The viability of using WPCBs in concrete as fibre strips cut from WPCBs was investigated For Aspect Ratio (AR) 10 and 20 to enhance the mechanical properties74. The problem stated in support of this project is that the increased generation, management, and disposal of E-waste (WPCBs) causes various environmental and health issues. This study aims to use WPCBs as fibre as an alternative to conventional fibres, potentially lowering construction costs and demand for natural resources and reducing the environmental hazard to address and sustainably prevent the abovementioned problems. This investigation experimentally examines the durability characteristics and structural strength aspects of WPCB fibre-reinforced concrete of AR30 and AR40. It validates the experimental results by comparing them with the theoretical values for mechanical parameters of WPCB fibre-reinforced concrete obtained using the Response Surface Methodology.

The 53-grade Ordinary Portland Cement (OPC) utilised in this research was procured locally and conformed to BIS 12269-2013 standard75. Calcium oxide (CaO) was the main composition with a specific gravity of 3.14. Table 1 summarises some of OPC's physical and chemical properties. OPC 53 grade cement has a particle size distribution with a mean particle size of 0.0242 mm. The scanning electron microscope (SEM) image of OPC is shown in Fig. 1. The cement particle has an angular shape and a rough surface. This study utilized M-sand from a local supplier with a 4.75 mm maximum particle size, a specific gravity of 2.58, a fineness modulus of 2.98, and a bulk density of 1672 kg/m3. Coarse aggregate with a maximum particle size of 10 mm, a specific gravity of 2.72, fineness modulus of 7.11 and bulk density of 1548 kg/m3. All aggregates conformed to BIS 383-2016 standard76 Conplast SP430, a commercially available superplasticizer additive containing sulfonated naphthalene polymers, was used to achieve the desired workability that met the BIS 9103-1999 standards74,77. In addition, tap water was used to mix and cure the concrete.

Extracted entries =>
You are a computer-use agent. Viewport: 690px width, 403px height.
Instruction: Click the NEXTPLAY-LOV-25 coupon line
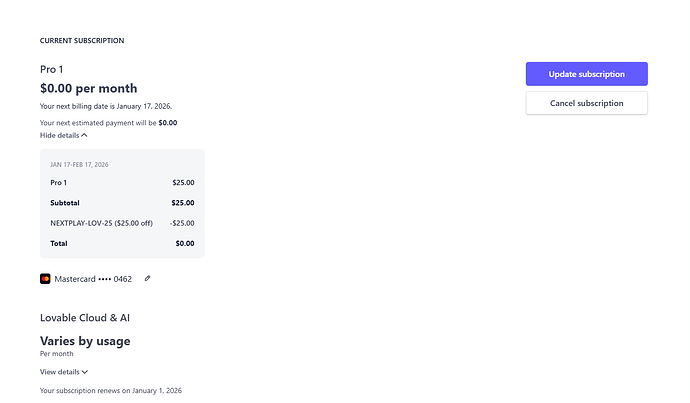pyautogui.click(x=122, y=223)
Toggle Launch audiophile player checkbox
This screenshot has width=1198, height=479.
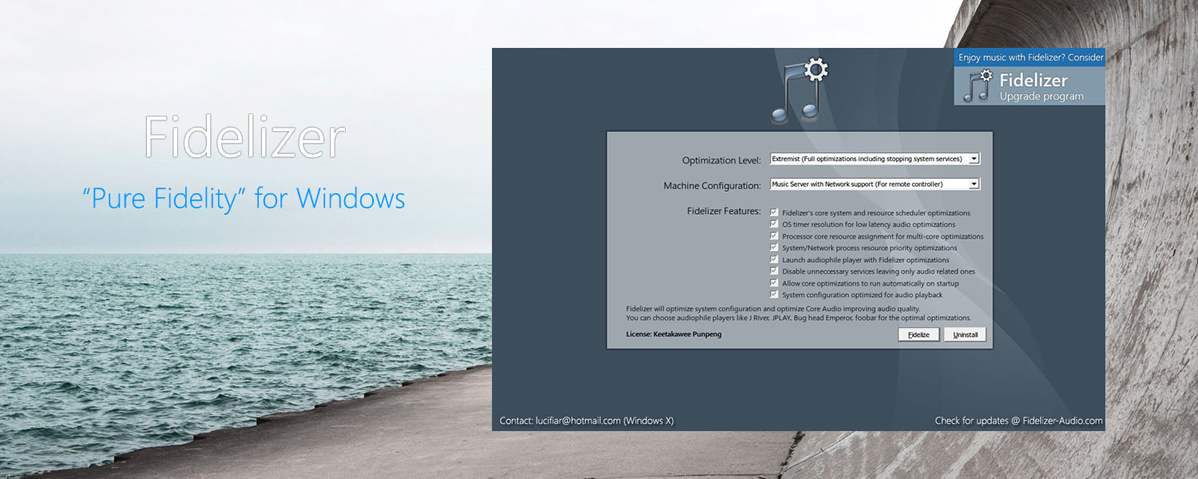(773, 259)
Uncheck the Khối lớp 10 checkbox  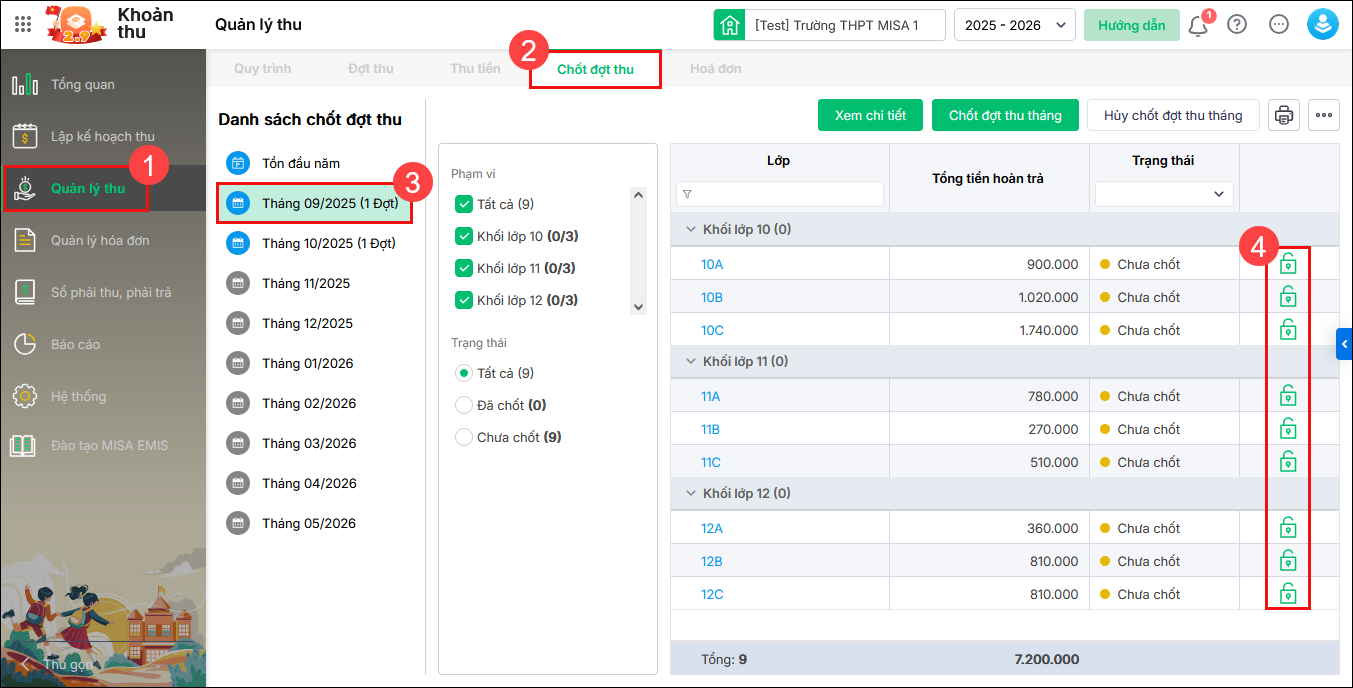(463, 237)
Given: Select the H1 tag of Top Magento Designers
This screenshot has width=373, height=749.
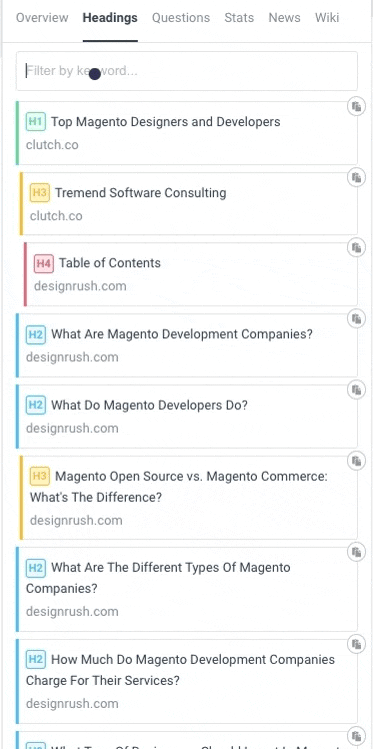Looking at the screenshot, I should tap(35, 122).
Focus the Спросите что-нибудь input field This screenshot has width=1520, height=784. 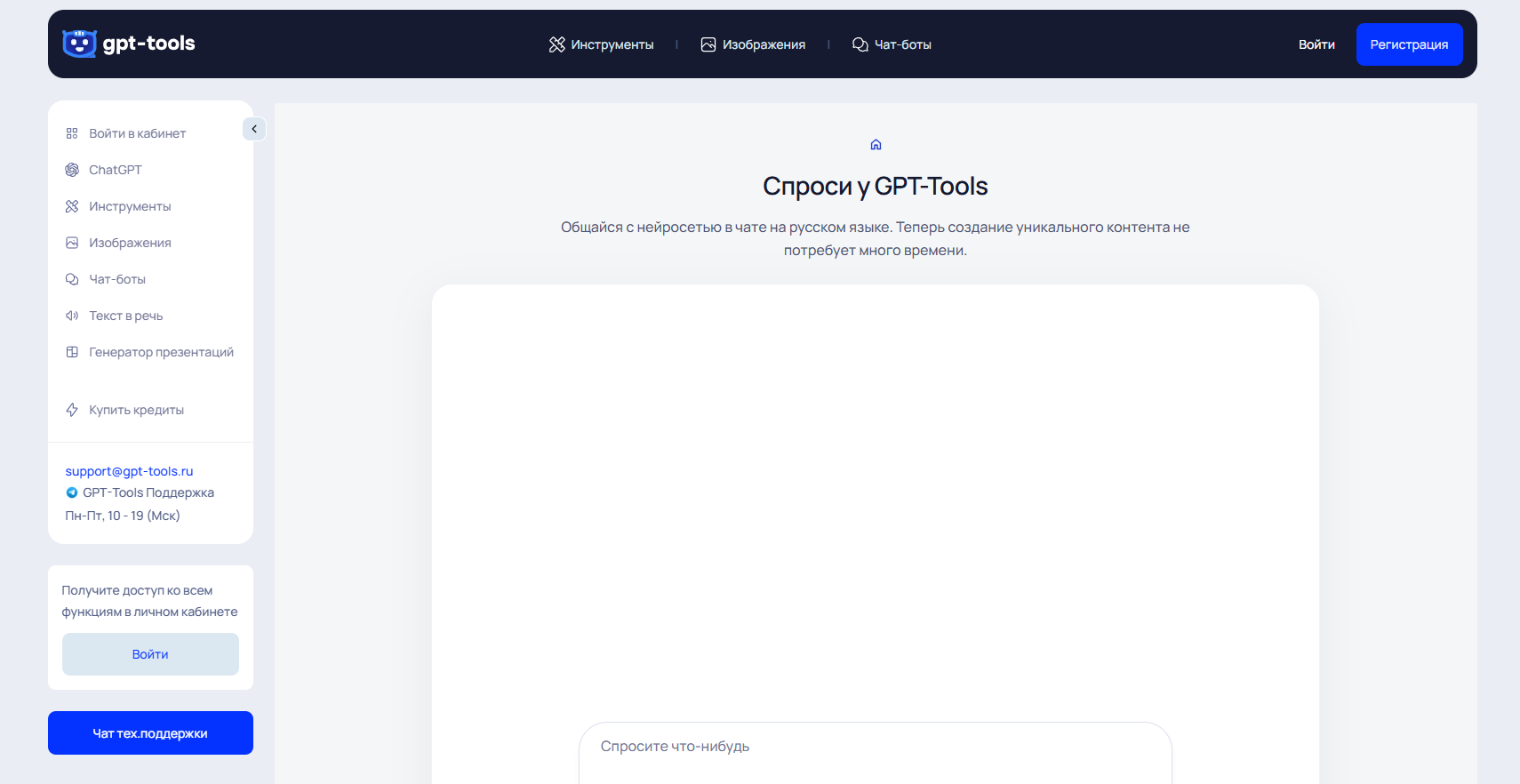(x=875, y=747)
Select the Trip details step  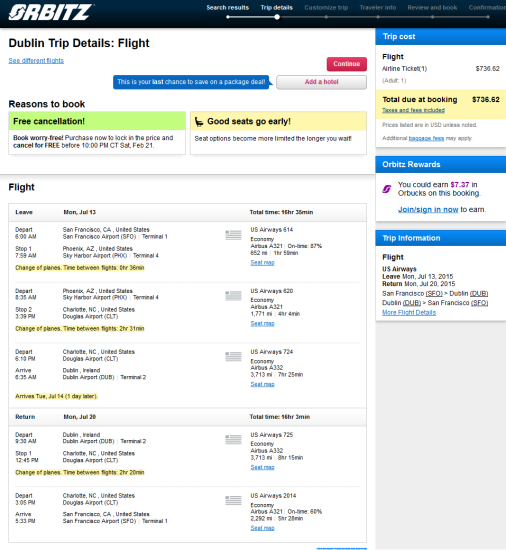pyautogui.click(x=276, y=7)
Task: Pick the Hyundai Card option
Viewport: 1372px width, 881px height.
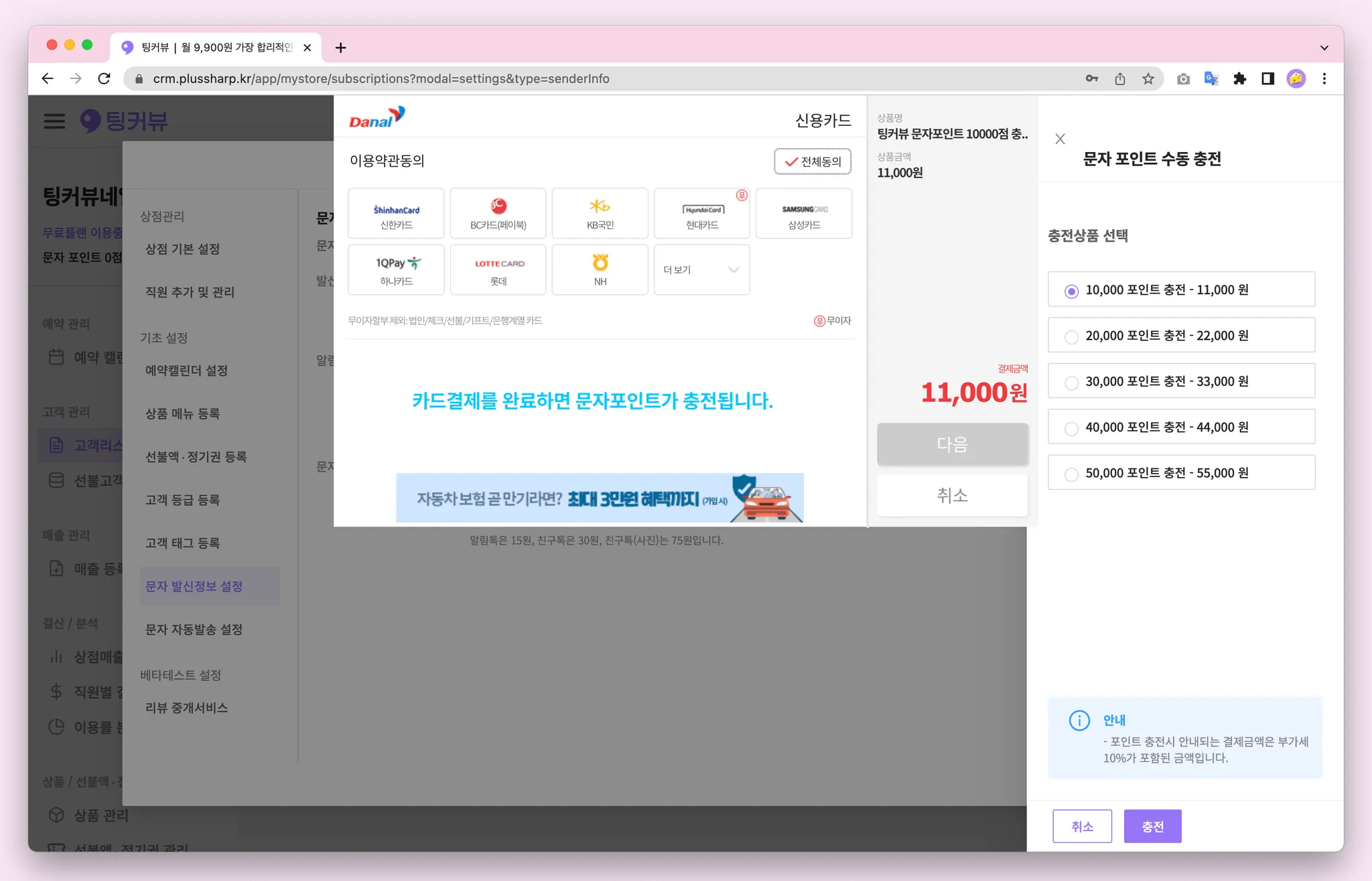Action: point(701,214)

Jobs =>
A - Check each statement against the passage on WPCB fibre-reinforced concrete and mark it yes or no, quoting the words that settle it: (i) The M-sand had a maximum particle size of 4.75 mm. (ii) Tap water was used for mixing the concrete but not for curing it. (iii) The investigation tests WPCB fibre-reinforced concrete with aspect ratios of 30 and 40.
B - Take the part of the records that begins with the line containing "Task: Pick the Hyundai Card option" and runs through the end of the records, and write it out again with "option" switched to "tab" and everything else unchanged. Leave the pictures out.

Set of answers =>
A -
(i) Yes: "with a 4.75 mm maximum particle size"
(ii) No: "tap water was used to mix and cure the concrete"
(iii) Yes: "WPCB fibre-reinforced concrete of AR30 and AR40"

B -
Task: Pick the Hyundai Card tab
Viewport: 1372px width, 881px height.
Action: point(701,214)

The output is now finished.